(Stored items)
----------
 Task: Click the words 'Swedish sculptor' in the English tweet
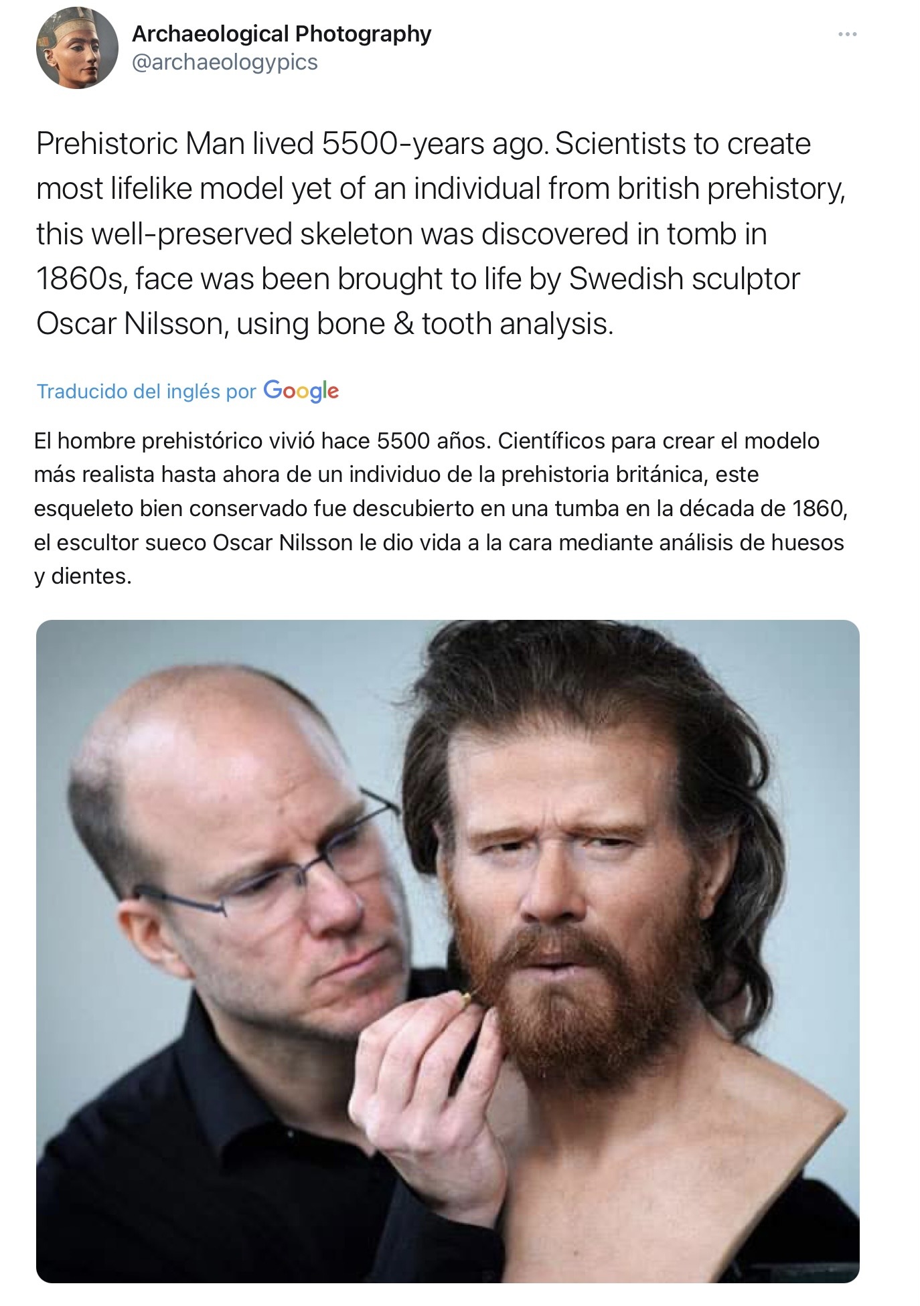tap(684, 279)
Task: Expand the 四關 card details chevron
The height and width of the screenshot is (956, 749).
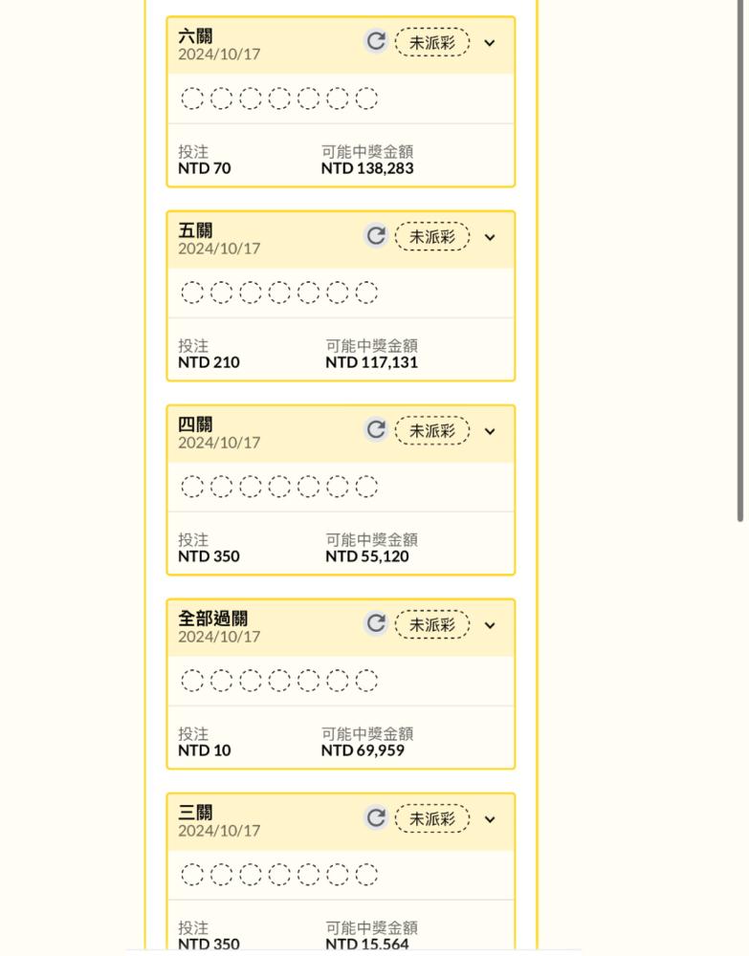Action: [x=489, y=432]
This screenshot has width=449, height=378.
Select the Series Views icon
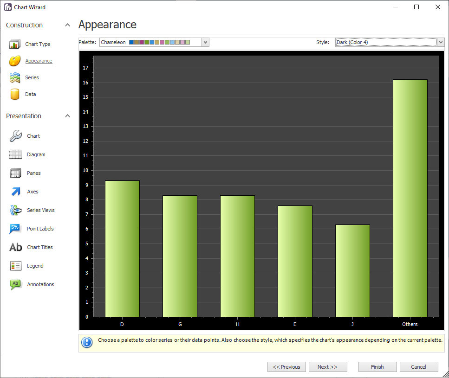tap(15, 210)
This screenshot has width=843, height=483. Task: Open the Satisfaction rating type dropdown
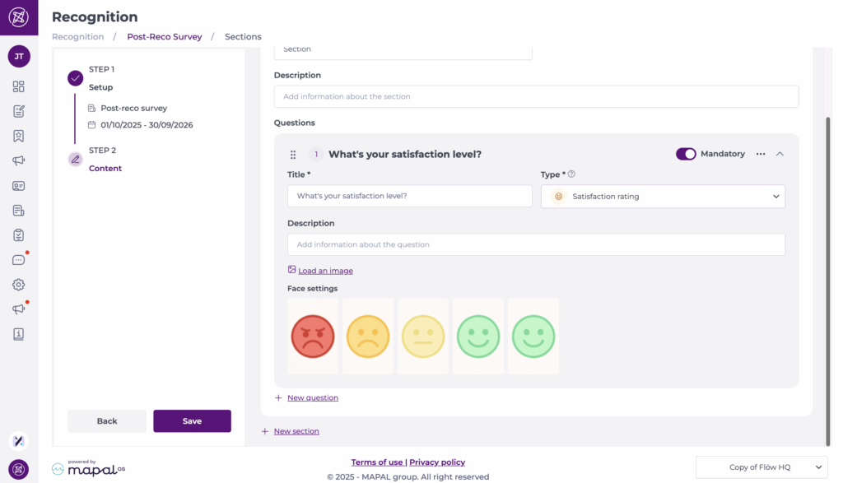click(663, 197)
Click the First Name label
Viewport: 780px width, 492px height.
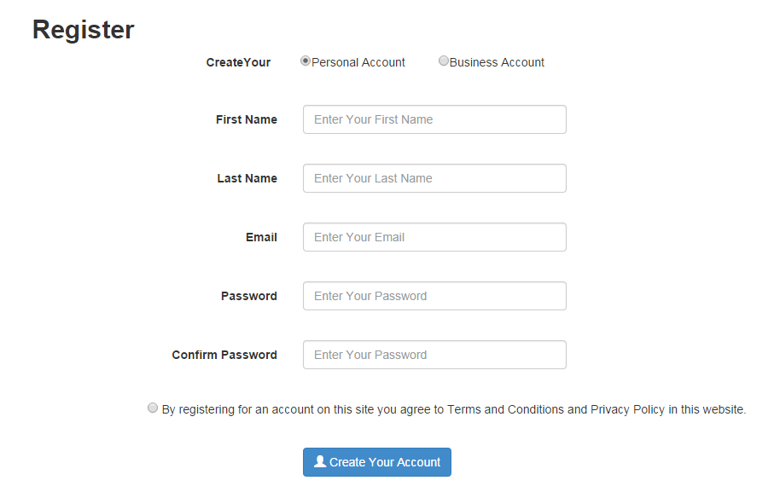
----------
- **Your task**
Give an exact copy of the entries, excluding all pictures.

- **Your solution**
 Task: Click the words 'Swedish sculptor' in the English tweet
tap(684, 279)
Task: Expand the 四關 card details chevron
The height and width of the screenshot is (956, 749).
Action: [x=489, y=432]
This screenshot has width=449, height=378.
Select the Series Views icon
tap(15, 210)
This screenshot has width=843, height=483. Task: Open the Satisfaction rating type dropdown
click(663, 197)
Click the First Name label
Viewport: 780px width, 492px height.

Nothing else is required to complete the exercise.